▶ 課題の目的:
ページ抜粋の「静岡県清水国際高等学校(ht」から「hoolj.html;図7)」まで(両端を含む)を、「海外」を「外国」に置き換えて書き直してもらえますか?

▶ ページ抜粋:

__________

静岡県清水国際高等学校(http://www.skg.shimizu.shizuoka.jp/index.html;図6)
 この学校は様々なプロジェクトを海外の学校と実践しています。ほとんどは日本語のページではなく英語のページの方に書かれていますので注意してください。「Snowman Project」として、海外の子どもと雪だるまの絵をお互いに出しあっていたようです。なるほど日本とロシア、フランス、フィンランドでは若干違うものが書かれていました(日本は雪だるまの丸がふたつなのに、ロシアは3つ)。また、「Will you add your story to my pictures? Part 1」として絵にストーリーを加えていってくれるところを募集しています。地球について海外の子どもたちと絵を出しあったり、絵本を作ろうというプロジェクトもあるようです。「Hello to South Africa!」では、アフリカの学校との交流のために自分たちの学校を紹介しています。
埼玉県吹上小学校(http://www.kumagaya.or.jp/~knk/elementaryschoolj.html;図7)

__________

▶ 抽出レコード:
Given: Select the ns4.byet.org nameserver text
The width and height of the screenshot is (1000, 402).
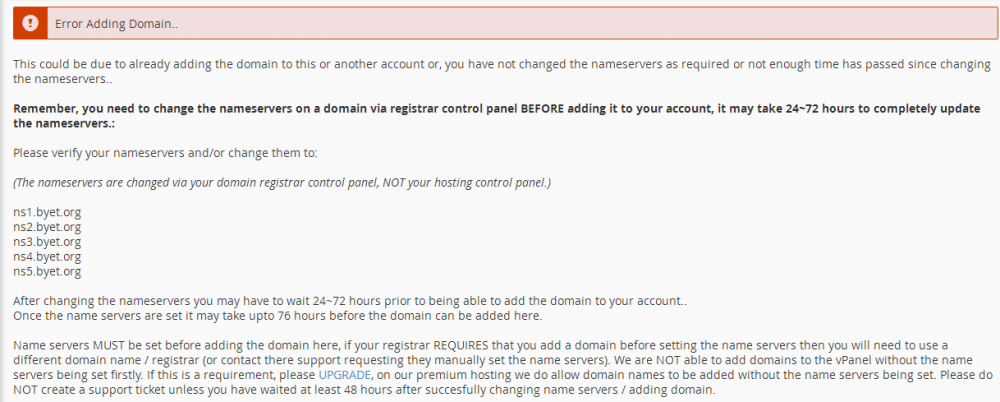Looking at the screenshot, I should (47, 257).
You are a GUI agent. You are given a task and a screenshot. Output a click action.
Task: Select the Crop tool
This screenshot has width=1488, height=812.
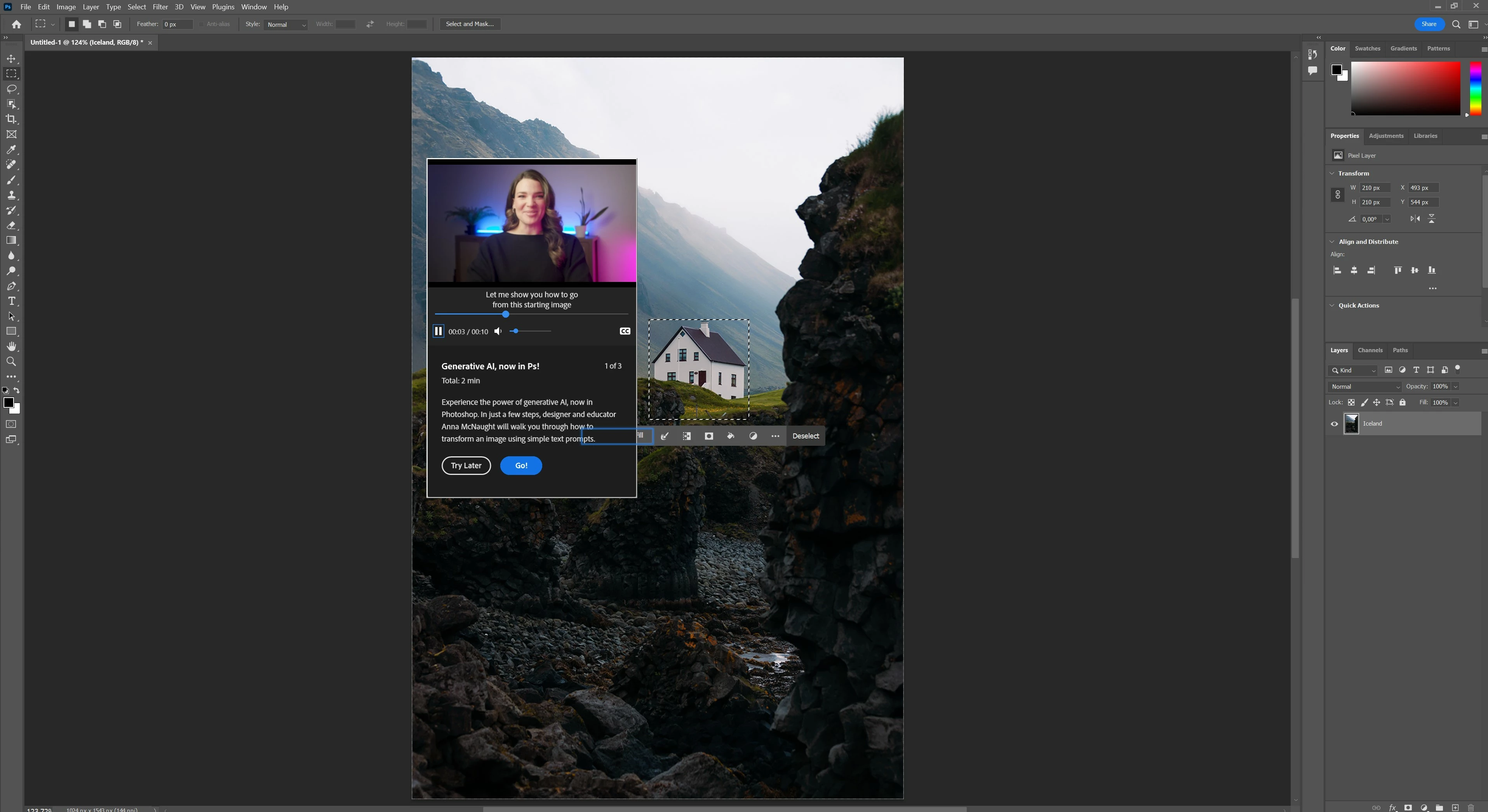pos(12,119)
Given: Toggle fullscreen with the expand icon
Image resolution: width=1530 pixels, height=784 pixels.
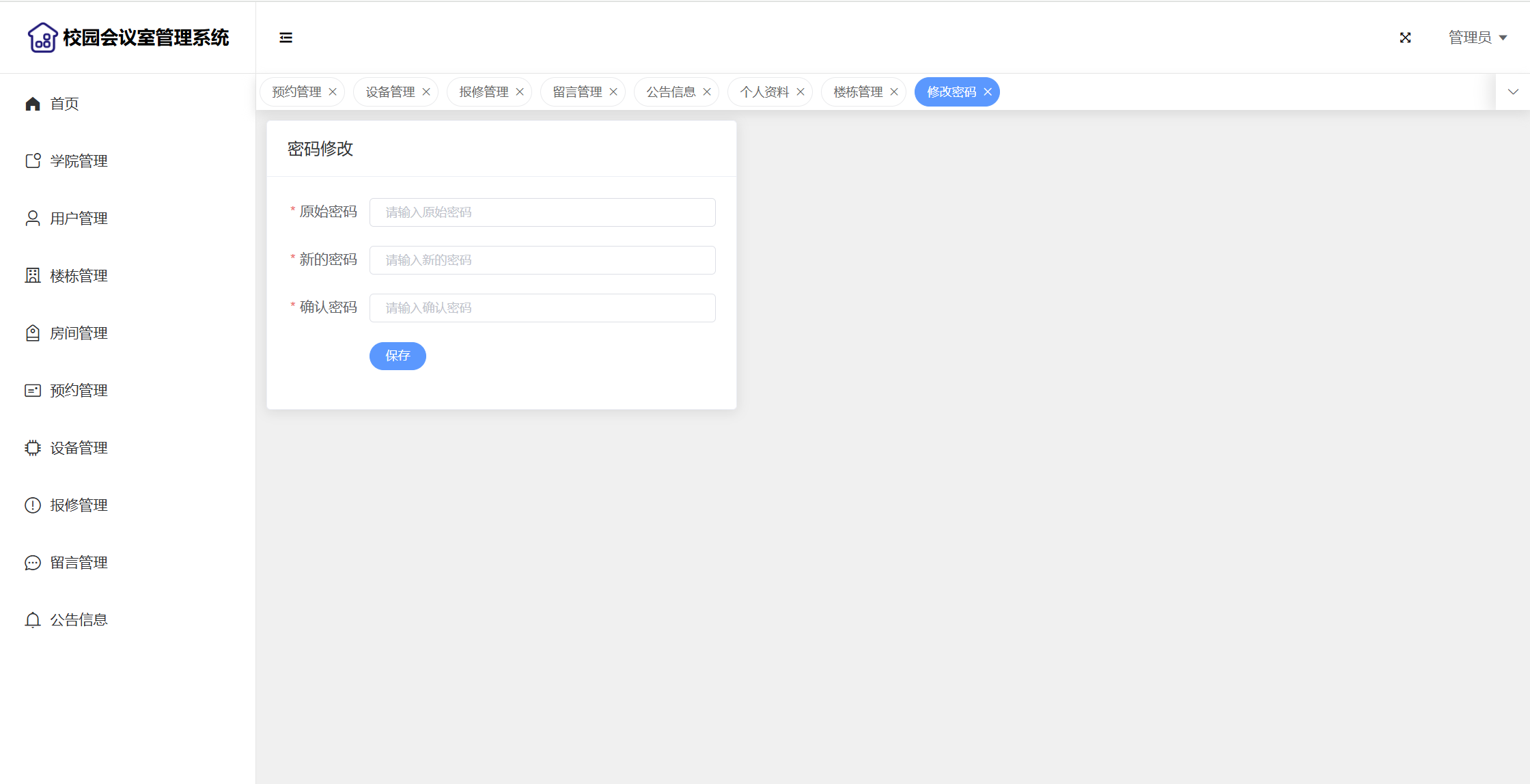Looking at the screenshot, I should [1405, 38].
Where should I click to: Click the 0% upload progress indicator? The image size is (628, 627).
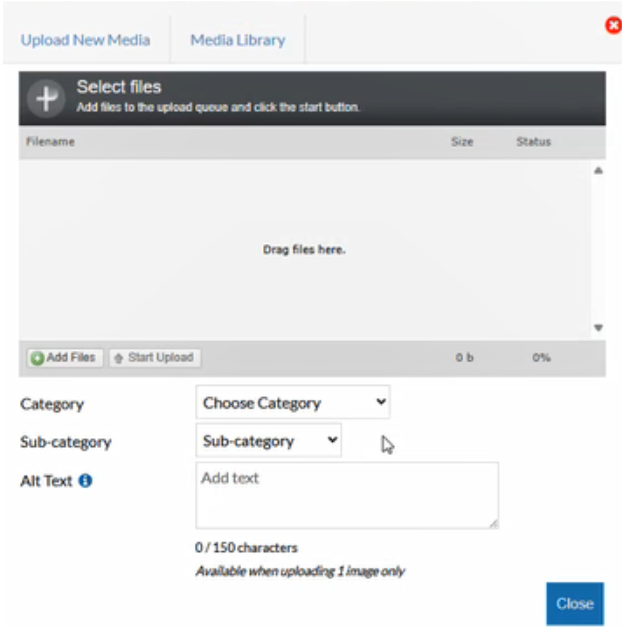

__________

▶ 解答:
静岡県清水国際高等学校(http://www.skg.shimizu.shizuoka.jp/index.html;図6)
 この学校は様々なプロジェクトを外国の学校と実践しています。ほとんどは日本語のページではなく英語のページの方に書かれていますので注意してください。「Snowman Project」として、外国の子どもと雪だるまの絵をお互いに出しあっていたようです。なるほど日本とロシア、フランス、フィンランドでは若干違うものが書かれていました(日本は雪だるまの丸がふたつなのに、ロシアは3つ)。また、「Will you add your story to my pictures? Part 1」として絵にストーリーを加えていってくれるところを募集しています。地球について外国の子どもたちと絵を出しあったり、絵本を作ろうというプロジェクトもあるようです。「Hello to South Africa!」では、アフリカの学校との交流のために自分たちの学校を紹介しています。
埼玉県吹上小学校(http://www.kumagaya.or.jp/~knk/elementaryschoolj.html;図7)